─── Records for this task ───

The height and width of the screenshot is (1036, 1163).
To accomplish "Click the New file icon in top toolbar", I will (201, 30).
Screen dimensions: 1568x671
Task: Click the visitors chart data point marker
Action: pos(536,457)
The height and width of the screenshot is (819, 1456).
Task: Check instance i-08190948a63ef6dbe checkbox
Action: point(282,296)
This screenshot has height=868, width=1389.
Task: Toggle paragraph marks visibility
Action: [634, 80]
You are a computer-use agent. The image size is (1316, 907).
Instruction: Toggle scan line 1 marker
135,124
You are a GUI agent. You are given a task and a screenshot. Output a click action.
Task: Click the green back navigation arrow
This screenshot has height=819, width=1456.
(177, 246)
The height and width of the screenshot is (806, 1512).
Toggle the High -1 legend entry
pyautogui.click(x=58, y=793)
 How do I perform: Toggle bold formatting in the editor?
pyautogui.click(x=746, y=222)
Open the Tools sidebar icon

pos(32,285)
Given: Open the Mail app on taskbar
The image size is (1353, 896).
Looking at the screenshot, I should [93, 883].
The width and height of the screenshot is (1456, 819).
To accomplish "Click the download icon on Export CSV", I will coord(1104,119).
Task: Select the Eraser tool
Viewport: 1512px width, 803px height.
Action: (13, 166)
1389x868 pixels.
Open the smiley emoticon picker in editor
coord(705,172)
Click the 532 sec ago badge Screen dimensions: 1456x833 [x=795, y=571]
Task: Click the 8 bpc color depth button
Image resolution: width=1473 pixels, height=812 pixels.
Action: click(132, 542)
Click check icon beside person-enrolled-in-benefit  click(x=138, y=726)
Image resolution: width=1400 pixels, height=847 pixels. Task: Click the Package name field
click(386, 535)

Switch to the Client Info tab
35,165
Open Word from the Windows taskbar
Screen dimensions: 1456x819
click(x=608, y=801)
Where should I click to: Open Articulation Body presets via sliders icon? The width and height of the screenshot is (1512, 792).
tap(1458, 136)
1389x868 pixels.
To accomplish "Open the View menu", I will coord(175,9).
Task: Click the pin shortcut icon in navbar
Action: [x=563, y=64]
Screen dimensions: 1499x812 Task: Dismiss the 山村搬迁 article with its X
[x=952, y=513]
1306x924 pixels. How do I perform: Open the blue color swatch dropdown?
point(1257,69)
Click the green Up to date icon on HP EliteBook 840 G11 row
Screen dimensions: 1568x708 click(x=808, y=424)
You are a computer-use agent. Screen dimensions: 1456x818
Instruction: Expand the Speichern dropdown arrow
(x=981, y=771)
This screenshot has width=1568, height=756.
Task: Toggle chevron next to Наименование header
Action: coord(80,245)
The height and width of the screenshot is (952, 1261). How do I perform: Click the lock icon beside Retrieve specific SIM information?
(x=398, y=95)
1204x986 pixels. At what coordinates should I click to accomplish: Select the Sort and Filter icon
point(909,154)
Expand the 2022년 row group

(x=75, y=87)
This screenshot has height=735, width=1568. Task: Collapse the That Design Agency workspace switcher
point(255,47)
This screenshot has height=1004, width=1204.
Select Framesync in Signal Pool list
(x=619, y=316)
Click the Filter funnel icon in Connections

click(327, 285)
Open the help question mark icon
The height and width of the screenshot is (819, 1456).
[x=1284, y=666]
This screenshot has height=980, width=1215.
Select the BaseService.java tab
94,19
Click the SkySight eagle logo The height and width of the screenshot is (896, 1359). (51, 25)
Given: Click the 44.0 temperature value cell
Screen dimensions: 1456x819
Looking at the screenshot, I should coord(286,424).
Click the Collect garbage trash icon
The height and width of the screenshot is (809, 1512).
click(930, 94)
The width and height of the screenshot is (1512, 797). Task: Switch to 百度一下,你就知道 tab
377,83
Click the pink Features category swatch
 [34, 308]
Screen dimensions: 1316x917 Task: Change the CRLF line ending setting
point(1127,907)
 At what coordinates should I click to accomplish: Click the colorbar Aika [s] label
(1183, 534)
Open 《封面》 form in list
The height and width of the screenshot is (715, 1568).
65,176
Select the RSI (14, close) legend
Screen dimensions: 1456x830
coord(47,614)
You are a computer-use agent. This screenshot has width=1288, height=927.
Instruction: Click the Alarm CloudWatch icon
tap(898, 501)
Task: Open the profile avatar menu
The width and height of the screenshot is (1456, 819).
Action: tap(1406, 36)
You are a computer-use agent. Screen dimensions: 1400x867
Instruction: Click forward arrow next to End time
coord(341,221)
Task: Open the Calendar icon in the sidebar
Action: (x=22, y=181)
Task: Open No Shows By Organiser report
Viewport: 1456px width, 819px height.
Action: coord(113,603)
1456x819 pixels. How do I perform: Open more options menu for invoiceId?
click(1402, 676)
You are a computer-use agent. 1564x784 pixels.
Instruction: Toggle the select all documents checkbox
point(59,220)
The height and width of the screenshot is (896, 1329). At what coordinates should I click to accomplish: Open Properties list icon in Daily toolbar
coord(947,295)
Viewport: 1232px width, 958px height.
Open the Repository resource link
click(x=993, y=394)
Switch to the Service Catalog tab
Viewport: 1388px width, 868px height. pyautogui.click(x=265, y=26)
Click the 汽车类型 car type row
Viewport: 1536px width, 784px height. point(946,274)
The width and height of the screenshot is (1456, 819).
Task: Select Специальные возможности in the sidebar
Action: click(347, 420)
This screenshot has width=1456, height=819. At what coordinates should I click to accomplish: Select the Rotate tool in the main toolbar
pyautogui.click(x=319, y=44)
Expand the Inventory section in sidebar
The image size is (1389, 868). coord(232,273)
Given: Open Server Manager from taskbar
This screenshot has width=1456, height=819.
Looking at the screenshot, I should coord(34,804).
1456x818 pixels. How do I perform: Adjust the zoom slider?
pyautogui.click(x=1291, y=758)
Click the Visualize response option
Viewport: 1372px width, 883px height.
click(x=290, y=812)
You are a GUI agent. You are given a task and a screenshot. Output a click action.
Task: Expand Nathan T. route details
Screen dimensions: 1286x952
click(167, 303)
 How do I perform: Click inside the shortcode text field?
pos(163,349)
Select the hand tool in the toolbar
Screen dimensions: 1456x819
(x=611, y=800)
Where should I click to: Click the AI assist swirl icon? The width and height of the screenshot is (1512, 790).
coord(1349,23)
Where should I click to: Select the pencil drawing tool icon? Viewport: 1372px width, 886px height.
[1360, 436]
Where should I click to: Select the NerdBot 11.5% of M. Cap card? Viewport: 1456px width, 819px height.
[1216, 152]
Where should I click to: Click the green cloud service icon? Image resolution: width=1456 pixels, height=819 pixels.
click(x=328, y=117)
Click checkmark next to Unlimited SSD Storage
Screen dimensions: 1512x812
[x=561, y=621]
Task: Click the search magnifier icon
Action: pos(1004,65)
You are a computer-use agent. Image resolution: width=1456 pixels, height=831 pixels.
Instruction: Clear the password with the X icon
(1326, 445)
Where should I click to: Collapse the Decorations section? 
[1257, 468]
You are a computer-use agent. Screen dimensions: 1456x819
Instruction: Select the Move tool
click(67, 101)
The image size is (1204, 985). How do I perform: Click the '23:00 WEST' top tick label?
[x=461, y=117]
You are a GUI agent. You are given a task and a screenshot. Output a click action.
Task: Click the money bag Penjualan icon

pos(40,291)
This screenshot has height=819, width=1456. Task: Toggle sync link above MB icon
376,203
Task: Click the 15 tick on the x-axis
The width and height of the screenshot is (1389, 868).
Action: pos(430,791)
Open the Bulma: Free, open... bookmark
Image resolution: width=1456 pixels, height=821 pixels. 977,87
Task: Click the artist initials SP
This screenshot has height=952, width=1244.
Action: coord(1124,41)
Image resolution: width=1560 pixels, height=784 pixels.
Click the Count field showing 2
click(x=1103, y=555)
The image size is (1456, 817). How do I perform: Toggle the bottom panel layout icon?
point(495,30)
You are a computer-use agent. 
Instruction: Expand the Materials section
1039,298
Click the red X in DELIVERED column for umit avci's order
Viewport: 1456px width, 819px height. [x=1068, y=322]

───

- _What to produce_
Retype exactly. Start at the line with "Select the hand tool in the toolbar" and stop at the last line of the data.

- _Exercise answer_
Select the hand tool in the toolbar
Screen dimensions: 1456x819
(x=611, y=800)
Where should I click to: Click the AI assist swirl icon? The width and height of the screenshot is (1512, 790).
coord(1349,23)
Where should I click to: Select the pencil drawing tool icon? Viewport: 1372px width, 886px height.
[1360, 436]
Where should I click to: Select the NerdBot 11.5% of M. Cap card? Viewport: 1456px width, 819px height.
[1216, 152]
Where should I click to: Click the green cloud service icon? Image resolution: width=1456 pixels, height=819 pixels.
click(x=328, y=117)
Click checkmark next to Unlimited SSD Storage
Screen dimensions: 1512x812
[x=561, y=621]
Task: Click the search magnifier icon
Action: pos(1004,65)
You are a computer-use agent. Image resolution: width=1456 pixels, height=831 pixels.
Instruction: Clear the password with the X icon
(1326, 445)
Where should I click to: Collapse the Decorations section? 
[1257, 468]
You are a computer-use agent. Screen dimensions: 1456x819
Instruction: Select the Move tool
click(67, 101)
The image size is (1204, 985). How do I perform: Click the '23:00 WEST' top tick label?
[x=461, y=117]
You are a GUI agent. You are given a task and a screenshot. Output a click action.
Task: Click the money bag Penjualan icon

pos(40,291)
This screenshot has height=819, width=1456. Task: Toggle sync link above MB icon
376,203
Task: Click the 15 tick on the x-axis
The width and height of the screenshot is (1389, 868).
Action: pos(430,791)
Open the Bulma: Free, open... bookmark
Image resolution: width=1456 pixels, height=821 pixels. 977,87
Task: Click the artist initials SP
This screenshot has height=952, width=1244.
Action: coord(1124,41)
Image resolution: width=1560 pixels, height=784 pixels.
Click the Count field showing 2
click(x=1103, y=555)
The image size is (1456, 817). How do I perform: Toggle the bottom panel layout icon?
point(495,30)
You are a computer-use agent. 
Instruction: Expand the Materials section
1039,298
Click the red X in DELIVERED column for umit avci's order
Viewport: 1456px width, 819px height. [x=1068, y=322]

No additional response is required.